▸ **Belge bölümü**:
=-=-=

Sezonun iddialı filmlerinden biri de James Marsh imzalı The Theory of Everything. Bugüne kadar daha çok belgesellerle başarı yakalayan ve bu alanda Oscar’ı bulunan James Marsh uzun metrajlı filmlerinde ciddi bir başarı yakalayamamıştı. Fakat bu sezon belki de ilk kez Akademi’ye uygun bir uzun metrajlı filmle izleyici karşısına çıktı İngiliz yönetmen.

Stephen Hawking, yaşayan en önemli bilim adamlarından biri olmasının yanı sıra şüphesiz hastalığı nedeniyle de hayat hikayesi oldukça ilgi çekici olan bir isim. Bu nedenle Stephen Hawking’in hayat hikayesini anlatan The Theory of Everything, hakkında ilk bilgileri öğrendiğimde heyecan verici bir projeydi benim için. Her ne kadar eleştirmenlerin filme çok fazla ilgi göstermemeleri beklentilerimi düşürse de karşıma kötü bir iş çıkmayacağını düşünüyordum ki beklentilerimin altında kalsa da iyi bir iş çıktı karşıma.

Eddie Redmayne, Felicity Jones

The Theory of Everything her şeyden önce iyimser olmayı amaçlamış bir film. Karamsar tarafların üzerinde fazla durulmamış ve sanki ailece izlenip çocuklar için de ders verici nitelikte olsun diye hazırlanmış gibi duran bir iş. Yani önceki yıllardan Saving Mr. Banks, The Help, The Blind Side gibi filmlerin izinden giden bir film. Bu filmler de eleştirmenlerin çok beğenisini toplayamasa da Oscar’a aday olmuşlardı. (Saving Mr. Banks son anda kaçırmıştı en iyi film adaylığını)

Film, Stephen Hawking’in gençlik yıllarında eşi Jane ile tanışmasıyla başlıyor ve Stephen Hawking’in hem başarılarını hem de hastalığı nedeniyle yaşadığı zorlukları ele alarak devam ediyor. Fakat bunları yaparken pek çok şey yüzeysel bir şekilde üzerinde fazla durulmadan geçiliyor. Bu da sanki biyografinin yetersiz kaldığı izlenimine kapılmamıza neden oluyor. Normalde filmlerin süresinin kısa olmasından yanayımdır fakat The Theory of Everything’in sanki bir 20-25 dakikaya daha ihtiyacı varmış anlatacaklarını tam olarak anlatabilmesi ve bazı şeylerin çok havada kalmaması için.

=-=-=

Lütfen The Theory of Everything eleştirisini, "Sezonun iddialı filmlerinden" ifadesinin geçtiği yerden başlayarak "iş çıktı karşıma." ifadesinden sonra bitirecek şekilde olduğu gibi yazın.

▸ **Materyal**:
=-=-=

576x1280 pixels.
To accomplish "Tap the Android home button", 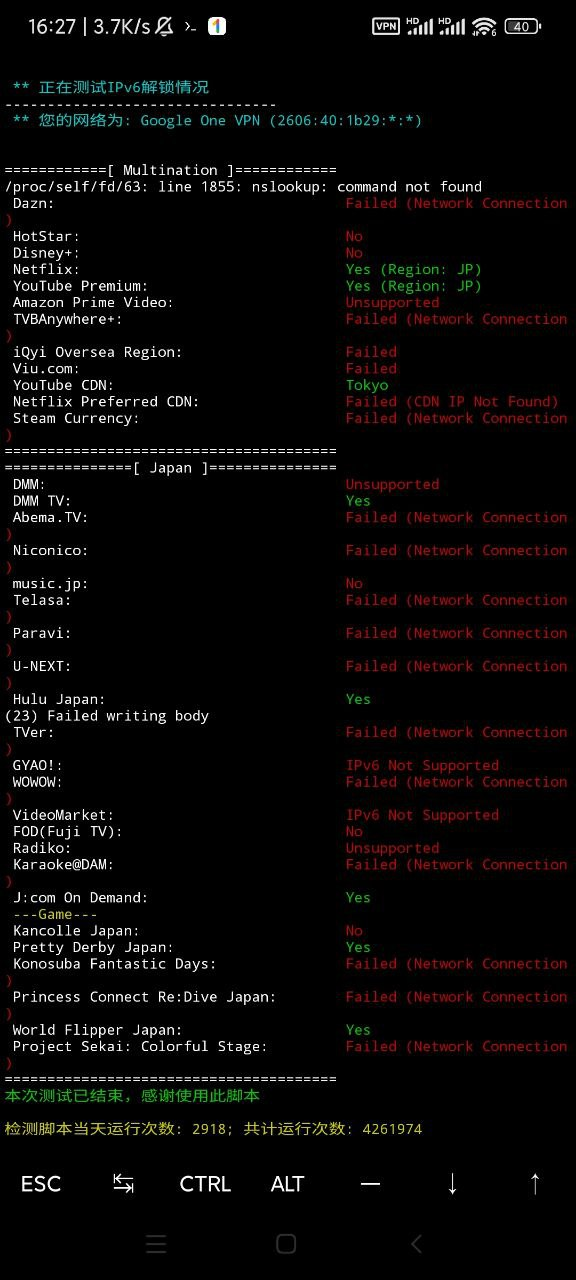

=-=-=

▸ **Tamamlanmış yanıt**:
Sezonun iddialı filmlerinden biri de James Marsh imzalı The Theory of Everything. Bugüne kadar daha çok belgesellerle başarı yakalayan ve bu alanda Oscar’ı bulunan James Marsh uzun metrajlı filmlerinde ciddi bir başarı yakalayamamıştı. Fakat bu sezon belki de ilk kez Akademi’ye uygun bir uzun metrajlı filmle izleyici karşısına çıktı İngiliz yönetmen.

Stephen Hawking, yaşayan en önemli bilim adamlarından biri olmasının yanı sıra şüphesiz hastalığı nedeniyle de hayat hikayesi oldukça ilgi çekici olan bir isim. Bu nedenle Stephen Hawking’in hayat hikayesini anlatan The Theory of Everything, hakkında ilk bilgileri öğrendiğimde heyecan verici bir projeydi benim için. Her ne kadar eleştirmenlerin filme çok fazla ilgi göstermemeleri beklentilerimi düşürse de karşıma kötü bir iş çıkmayacağını düşünüyordum ki beklentilerimin altında kalsa da iyi bir iş çıktı karşıma.